How high school gave me a voice
I used to never talk.
When I was young, my parents would force me to speak louder when I ordered from menus while I sat in sheer horror, worrying that the waiter would hear something embarrassing slip from my mouth. I never approached kids during recess, the fear of rejection from more popular or cooler kids hanging over my young mind. Always self-conscious about my general presence, I sought to hide, eventually reaching a point of seclusion. And I was only a kid.
Of course, I had friends. I maintained very few, but strong, relationships — one of which I still have today. I met Joci when I was three, and without her constant bubbly, outgoing personality in my life, I may have always remained in my shy little shell.
Sometimes my personality would break through when I had an idea that just begged to leak out. I remember hosting talent shows in third grade and participating in local theater and dance productions, which I now realize were early signs that I would not always live a quiet life. I always felt most comfortable expressing myself, however, by writing my thoughts (a habit that obviously has not died). Developing stories as a kindergartener, I vaguely knew my whole life that I connected with a pen and paper in a way that I struggled connecting with people. Their facial expressions and potential reactions could always have disappointed me or interrupted me. On paper, I could let my feelings flow without the fear of immediate, potential judgment.

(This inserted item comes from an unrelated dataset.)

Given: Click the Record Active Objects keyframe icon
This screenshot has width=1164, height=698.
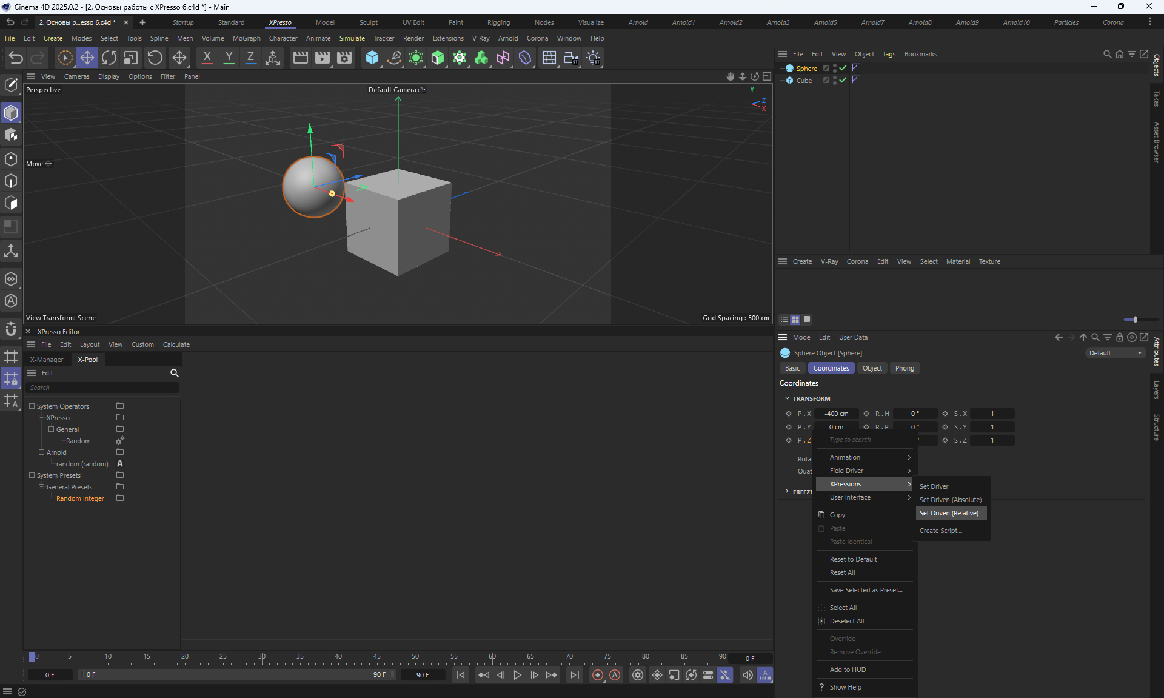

I joined Lantern my freshman year with the notion that it would serve as a place for me to write. While this was correct, I had no idea that it would play a major role in transforming my social abilities. Surrounded by older kids and being forced to go out and interview strangers, Lantern placed me in situations I would have never willingly entered. The new environment allowed me to feel comfortable and even enjoy talking with new people. In fact, I loved it so much that I decided I could do this as a job. Combining my love to write with my newfound interest in speaking with others to learn their unique stories, I will study in Boston this fall to pursue a career in journalism. And to think I used to be so afraid of people . . . now I will live in a big city for the next four years.
I know I probably didn’t get to know many of you since I was so quiet for a while. But once I started talking (too loudly as some now say), I feel really grateful to have learned more about this class the past few years. We have experienced so many wonderful memories together, and it will be really weird to not see everybody every day. We all probably grew so accustomed to that. Thank you to everyone who has helped me grow.